# Wild camping places UK



## Scotjimland (May 23, 2005)

Forgive me if this has been posted previously

http://rutgerbooy.nl/Wildcamping.htm#Wild Camping in Great-Britain


----------



## 92859 (May 1, 2005)

Greetings,

Not seen this one before Jim, loads of prospective parking spots, think I will print this off and carry it in the van for next years cruising.


----------



## 97051 (Dec 27, 2005)

Yes thats a good link , Jim , i've put it in me fav's , taaaaaaaaa


----------



## Telbell (May 1, 2005)

Thanks Jim- tho I THINK it's been posted before


----------



## clodhopper2006 (Aug 13, 2006)

Wallace Memorial was in our local paper recently when it was raided by police investigating allegations of 'dogging' activities taking place at night.


----------



## Malc (May 9, 2005)

To add to the last comment, the places listed in the UK should at least be checked prior to use. In the area I live, the listing are for places I personally would not use, ever for various reasons!
The list is compliled from various sources, some visited by the lister and some gathered by going to each and every site that lists wildcamping places. Common spelling and discription mistakes are copied and some of the entries are obviously years out of date.
Some are dirty, filthy off road lay-bys and small pieces of by-passed road used for numerous nocturnal activities not related to motorhoming and at the very least, flytipping. Beware, if you use these places, check and check again before use.
Malc :lol: :lol:


----------



## Scotjimland (May 23, 2005)

Good advice Malc but the site has a warning to that effect on the home page:



> A word of warning: This list contains mainly other people's info, therefore I cannot guarantee if these places are OK to stay. So please be careful when selecting a spot from this list. It is quite possible that parking lots have been closed; roads have been moved and luxury villa's built on that unique wild camping spot. But I really would like to hear from anyone who has corrections


----------



## sprokit (May 1, 2005)

*wild camping spots*

We have just come back from 3 nights away and one of the sites mentioned in this guide suited us fine - the one at the end of the causeway over to Holy Island (Lindisfarne).
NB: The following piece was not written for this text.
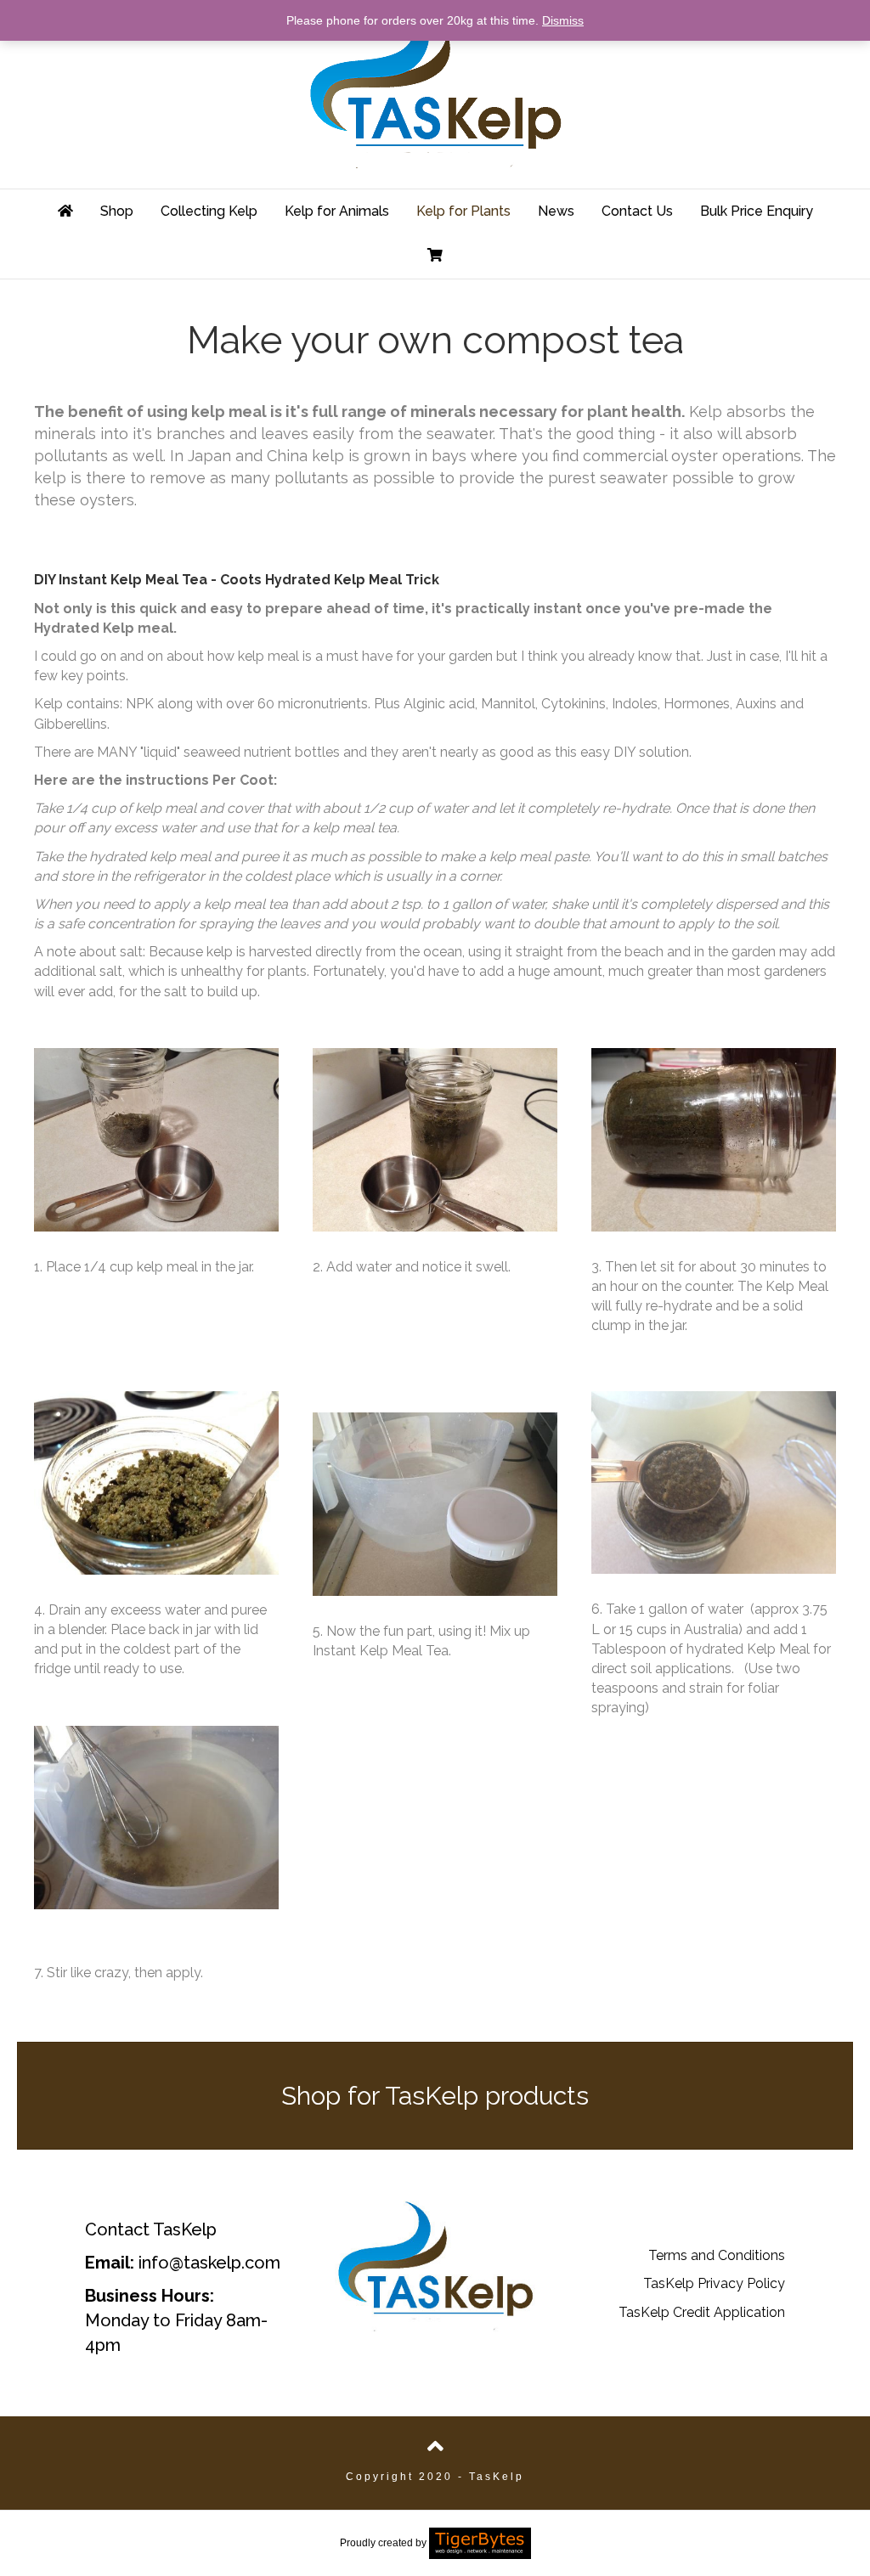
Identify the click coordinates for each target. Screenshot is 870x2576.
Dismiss (563, 20)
Only a small parking area but sheltered (and as a warning to others we watched a family being rescued by the coastguard/rnl who had started the crossing well past the safety time .....).....................then this morning we found one of the nature reserves half way along the "main road ", between the causeway and Lindisfarne which would seem to make a good overnight stop (a German van had spent the night there last night). No signs saying no overnighting (just "no camping" on the reserve)


----------